* [THE PROBLEM]
The following data has a line with "About Us (1819, 1419)" and a line with "Brèves (271, 1777)". Write out exactly those lines and all the lines between them.

SUPPLIED DATA: Begin

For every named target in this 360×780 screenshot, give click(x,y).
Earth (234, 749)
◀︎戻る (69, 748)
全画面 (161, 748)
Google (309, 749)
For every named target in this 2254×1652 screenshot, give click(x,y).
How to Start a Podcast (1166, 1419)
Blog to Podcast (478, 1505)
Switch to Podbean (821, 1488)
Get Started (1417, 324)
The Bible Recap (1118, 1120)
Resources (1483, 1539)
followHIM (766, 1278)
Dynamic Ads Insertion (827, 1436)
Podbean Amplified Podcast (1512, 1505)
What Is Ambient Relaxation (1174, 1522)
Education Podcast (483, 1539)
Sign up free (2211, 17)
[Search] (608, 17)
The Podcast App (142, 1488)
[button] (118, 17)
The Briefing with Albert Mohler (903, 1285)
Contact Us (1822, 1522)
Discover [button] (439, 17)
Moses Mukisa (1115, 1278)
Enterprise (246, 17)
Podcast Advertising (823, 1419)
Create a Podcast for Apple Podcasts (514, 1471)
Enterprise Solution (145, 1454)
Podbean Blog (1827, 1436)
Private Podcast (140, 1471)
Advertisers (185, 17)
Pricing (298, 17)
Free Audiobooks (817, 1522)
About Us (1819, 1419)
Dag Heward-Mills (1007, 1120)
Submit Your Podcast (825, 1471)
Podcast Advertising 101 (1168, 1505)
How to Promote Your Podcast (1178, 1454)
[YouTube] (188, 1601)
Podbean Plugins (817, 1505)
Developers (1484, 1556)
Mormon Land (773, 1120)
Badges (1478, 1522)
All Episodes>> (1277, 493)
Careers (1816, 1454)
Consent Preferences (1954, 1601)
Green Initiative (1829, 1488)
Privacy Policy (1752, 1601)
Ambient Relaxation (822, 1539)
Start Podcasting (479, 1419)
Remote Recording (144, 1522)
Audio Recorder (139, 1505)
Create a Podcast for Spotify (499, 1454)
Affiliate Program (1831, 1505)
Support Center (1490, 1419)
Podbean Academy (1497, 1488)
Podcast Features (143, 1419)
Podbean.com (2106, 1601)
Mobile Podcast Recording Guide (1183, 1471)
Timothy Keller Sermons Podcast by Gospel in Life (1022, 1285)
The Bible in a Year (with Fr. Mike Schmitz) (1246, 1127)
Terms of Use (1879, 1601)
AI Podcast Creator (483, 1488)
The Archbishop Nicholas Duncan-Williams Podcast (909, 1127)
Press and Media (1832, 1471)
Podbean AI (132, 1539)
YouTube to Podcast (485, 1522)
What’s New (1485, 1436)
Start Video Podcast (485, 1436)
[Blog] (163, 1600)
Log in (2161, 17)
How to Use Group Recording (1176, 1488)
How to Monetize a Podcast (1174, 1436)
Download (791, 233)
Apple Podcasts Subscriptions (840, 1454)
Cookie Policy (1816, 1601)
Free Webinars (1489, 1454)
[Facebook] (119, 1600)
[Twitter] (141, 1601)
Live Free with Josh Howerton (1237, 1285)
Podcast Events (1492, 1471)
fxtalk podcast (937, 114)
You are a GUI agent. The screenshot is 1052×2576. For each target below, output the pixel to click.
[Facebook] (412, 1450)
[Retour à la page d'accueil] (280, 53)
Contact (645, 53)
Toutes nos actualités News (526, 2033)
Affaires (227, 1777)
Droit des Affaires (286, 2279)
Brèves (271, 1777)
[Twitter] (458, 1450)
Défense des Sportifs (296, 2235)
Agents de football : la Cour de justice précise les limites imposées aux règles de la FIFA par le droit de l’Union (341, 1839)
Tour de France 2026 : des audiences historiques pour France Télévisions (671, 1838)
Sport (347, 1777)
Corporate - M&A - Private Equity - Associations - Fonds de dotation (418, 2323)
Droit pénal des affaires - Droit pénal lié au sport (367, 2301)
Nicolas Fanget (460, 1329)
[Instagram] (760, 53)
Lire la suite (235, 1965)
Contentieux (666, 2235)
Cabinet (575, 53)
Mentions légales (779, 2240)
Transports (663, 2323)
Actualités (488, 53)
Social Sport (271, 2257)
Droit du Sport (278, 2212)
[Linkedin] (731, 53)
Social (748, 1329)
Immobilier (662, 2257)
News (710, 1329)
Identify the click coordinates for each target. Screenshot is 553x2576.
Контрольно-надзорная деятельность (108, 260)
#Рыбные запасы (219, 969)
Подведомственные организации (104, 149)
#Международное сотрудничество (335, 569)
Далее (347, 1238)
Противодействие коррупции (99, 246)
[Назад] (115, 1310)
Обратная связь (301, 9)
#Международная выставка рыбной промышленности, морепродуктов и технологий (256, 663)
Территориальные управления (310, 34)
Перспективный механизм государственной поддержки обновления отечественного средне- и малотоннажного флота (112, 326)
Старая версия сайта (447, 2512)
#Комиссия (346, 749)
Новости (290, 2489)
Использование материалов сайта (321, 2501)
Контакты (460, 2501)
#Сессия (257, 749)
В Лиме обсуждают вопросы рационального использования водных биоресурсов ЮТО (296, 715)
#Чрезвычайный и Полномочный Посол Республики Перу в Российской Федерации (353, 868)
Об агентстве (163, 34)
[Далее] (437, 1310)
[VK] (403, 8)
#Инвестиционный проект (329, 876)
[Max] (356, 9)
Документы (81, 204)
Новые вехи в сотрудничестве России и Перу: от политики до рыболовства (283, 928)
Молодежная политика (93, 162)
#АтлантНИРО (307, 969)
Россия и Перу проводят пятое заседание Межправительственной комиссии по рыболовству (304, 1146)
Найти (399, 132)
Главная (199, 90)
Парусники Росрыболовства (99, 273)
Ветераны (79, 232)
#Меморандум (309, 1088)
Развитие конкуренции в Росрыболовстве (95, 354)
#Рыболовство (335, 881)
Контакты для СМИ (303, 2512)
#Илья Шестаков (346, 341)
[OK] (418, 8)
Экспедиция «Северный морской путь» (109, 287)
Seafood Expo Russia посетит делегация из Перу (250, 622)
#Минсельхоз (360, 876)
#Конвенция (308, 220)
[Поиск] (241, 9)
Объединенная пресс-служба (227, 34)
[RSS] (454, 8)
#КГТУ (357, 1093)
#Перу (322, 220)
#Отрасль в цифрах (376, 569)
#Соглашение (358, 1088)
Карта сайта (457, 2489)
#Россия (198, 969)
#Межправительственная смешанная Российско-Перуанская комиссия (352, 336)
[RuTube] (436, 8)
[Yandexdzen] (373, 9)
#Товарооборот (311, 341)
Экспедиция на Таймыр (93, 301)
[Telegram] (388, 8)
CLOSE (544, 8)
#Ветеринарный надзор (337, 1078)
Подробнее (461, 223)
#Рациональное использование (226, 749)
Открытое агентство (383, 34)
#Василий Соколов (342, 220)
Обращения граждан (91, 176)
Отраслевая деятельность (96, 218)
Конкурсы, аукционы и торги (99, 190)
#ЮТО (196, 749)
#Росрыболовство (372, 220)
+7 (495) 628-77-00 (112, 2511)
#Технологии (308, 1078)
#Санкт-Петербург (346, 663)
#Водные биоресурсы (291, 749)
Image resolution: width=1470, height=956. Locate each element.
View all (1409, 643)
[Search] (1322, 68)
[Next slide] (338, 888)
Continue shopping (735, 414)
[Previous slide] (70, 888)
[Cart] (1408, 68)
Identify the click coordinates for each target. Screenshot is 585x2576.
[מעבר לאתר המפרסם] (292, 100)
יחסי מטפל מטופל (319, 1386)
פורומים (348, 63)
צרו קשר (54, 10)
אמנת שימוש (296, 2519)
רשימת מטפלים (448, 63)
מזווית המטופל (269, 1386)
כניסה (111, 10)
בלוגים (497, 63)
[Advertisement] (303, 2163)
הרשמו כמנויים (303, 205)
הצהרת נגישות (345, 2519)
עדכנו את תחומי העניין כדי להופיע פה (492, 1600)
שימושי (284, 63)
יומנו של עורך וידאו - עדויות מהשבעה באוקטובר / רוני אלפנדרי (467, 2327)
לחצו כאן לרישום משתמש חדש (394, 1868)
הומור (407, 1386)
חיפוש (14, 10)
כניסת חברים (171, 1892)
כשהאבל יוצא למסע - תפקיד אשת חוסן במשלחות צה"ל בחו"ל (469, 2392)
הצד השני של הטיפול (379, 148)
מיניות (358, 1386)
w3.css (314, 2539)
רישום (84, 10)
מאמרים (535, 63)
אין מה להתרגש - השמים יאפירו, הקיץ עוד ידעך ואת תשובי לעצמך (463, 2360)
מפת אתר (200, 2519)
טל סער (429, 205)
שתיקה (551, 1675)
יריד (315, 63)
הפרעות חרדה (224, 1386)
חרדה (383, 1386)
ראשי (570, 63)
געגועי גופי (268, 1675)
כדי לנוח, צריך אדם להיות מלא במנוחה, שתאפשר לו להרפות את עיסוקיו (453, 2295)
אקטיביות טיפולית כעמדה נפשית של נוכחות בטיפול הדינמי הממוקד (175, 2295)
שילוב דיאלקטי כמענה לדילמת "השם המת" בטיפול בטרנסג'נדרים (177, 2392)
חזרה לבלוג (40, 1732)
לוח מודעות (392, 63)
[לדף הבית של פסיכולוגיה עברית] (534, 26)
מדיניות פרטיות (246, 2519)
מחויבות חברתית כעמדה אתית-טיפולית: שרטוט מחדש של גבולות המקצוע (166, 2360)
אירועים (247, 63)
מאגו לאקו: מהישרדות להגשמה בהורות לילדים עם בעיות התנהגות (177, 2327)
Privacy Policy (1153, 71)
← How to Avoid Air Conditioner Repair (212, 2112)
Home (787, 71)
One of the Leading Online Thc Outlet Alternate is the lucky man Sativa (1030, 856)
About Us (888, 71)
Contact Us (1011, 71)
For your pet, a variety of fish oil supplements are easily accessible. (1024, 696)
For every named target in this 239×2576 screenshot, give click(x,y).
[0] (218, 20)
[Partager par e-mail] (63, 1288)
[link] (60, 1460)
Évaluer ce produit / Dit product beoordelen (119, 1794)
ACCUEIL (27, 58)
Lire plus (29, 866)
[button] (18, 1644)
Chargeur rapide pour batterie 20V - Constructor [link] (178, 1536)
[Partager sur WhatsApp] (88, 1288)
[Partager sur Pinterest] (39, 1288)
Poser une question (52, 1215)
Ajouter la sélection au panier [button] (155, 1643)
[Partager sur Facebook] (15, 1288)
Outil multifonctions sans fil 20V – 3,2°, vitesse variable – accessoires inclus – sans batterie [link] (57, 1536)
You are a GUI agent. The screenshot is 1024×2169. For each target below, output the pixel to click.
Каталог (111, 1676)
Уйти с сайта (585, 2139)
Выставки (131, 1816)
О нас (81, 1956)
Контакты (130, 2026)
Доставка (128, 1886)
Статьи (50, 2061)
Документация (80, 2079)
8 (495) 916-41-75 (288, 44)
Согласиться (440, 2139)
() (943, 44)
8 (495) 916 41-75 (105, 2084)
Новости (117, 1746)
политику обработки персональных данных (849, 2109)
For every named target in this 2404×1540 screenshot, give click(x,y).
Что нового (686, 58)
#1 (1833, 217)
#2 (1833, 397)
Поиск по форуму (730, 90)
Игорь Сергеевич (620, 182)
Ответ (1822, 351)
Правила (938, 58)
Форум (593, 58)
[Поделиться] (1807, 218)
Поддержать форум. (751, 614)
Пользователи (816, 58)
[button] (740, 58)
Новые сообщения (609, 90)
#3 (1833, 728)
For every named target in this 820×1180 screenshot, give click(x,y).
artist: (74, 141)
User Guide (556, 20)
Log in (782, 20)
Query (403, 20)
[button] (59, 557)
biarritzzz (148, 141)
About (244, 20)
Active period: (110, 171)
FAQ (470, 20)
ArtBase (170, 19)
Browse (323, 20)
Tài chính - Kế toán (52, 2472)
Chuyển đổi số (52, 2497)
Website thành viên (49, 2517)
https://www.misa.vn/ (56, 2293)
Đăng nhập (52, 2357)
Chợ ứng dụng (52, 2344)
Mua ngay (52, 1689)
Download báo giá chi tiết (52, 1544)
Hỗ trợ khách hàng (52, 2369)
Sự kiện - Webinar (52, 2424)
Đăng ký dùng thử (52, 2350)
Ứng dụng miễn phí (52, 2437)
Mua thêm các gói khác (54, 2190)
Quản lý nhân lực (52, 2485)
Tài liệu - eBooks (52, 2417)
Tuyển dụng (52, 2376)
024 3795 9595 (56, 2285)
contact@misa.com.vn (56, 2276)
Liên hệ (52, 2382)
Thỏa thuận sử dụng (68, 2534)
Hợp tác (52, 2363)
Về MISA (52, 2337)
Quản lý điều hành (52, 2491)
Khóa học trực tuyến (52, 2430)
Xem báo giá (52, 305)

SUPPLIED DATA: End

* [TASK ANSWER]
About Us (1819, 1419)
Dag Heward-Mills (1007, 1120)
Submit Your Podcast (825, 1471)
Podcast Advertising 101 (1168, 1505)
How to Promote Your Podcast (1178, 1454)
[YouTube] (188, 1601)
Podbean Plugins (817, 1505)
Developers (1484, 1556)
Mormon Land (773, 1120)
Badges (1478, 1522)
All Episodes>> (1277, 493)
Careers (1816, 1454)
Consent Preferences (1954, 1601)
Green Initiative (1829, 1488)
Privacy Policy (1752, 1601)
Ambient Relaxation (822, 1539)
Start Podcasting (479, 1419)
Remote Recording (144, 1522)
Audio Recorder (139, 1505)
Create a Podcast for Spotify (499, 1454)
Affiliate Program (1831, 1505)
Support Center (1490, 1419)
Podbean Academy (1497, 1488)
Podcast Features (143, 1419)
Podbean.com (2106, 1601)
Mobile Podcast Recording Guide (1183, 1471)
Timothy Keller Sermons Podcast by Gospel in Life (1022, 1285)
The Bible in a Year (with Fr. Mike Schmitz) (1246, 1127)
Terms of Use (1879, 1601)
AI Podcast Creator (483, 1488)
The Archbishop Nicholas Duncan-Williams Podcast (909, 1127)
Press and Media (1832, 1471)
Podbean AI (132, 1539)
YouTube to Podcast (485, 1522)
What’s New (1485, 1436)
Start Video Podcast (485, 1436)
[Blog] (163, 1600)
Log in (2161, 17)
How to Use Group Recording (1176, 1488)
How to Monetize a Podcast (1174, 1436)
Download (791, 233)
Apple Podcasts Subscriptions (840, 1454)
Cookie Policy (1816, 1601)
Free Webinars (1489, 1454)
[Facebook] (119, 1600)
[Twitter] (141, 1601)
Live Free with Josh Howerton (1237, 1285)
Podcast Events (1492, 1471)
fxtalk podcast (937, 114)
You are a GUI agent. The screenshot is 1052×2576. For each target below, output the pixel to click.
[Facebook] (412, 1450)
[Retour à la page d'accueil] (280, 53)
Contact (645, 53)
Toutes nos actualités News (526, 2033)
Affaires (227, 1777)
Droit des Affaires (286, 2279)
Brèves (271, 1777)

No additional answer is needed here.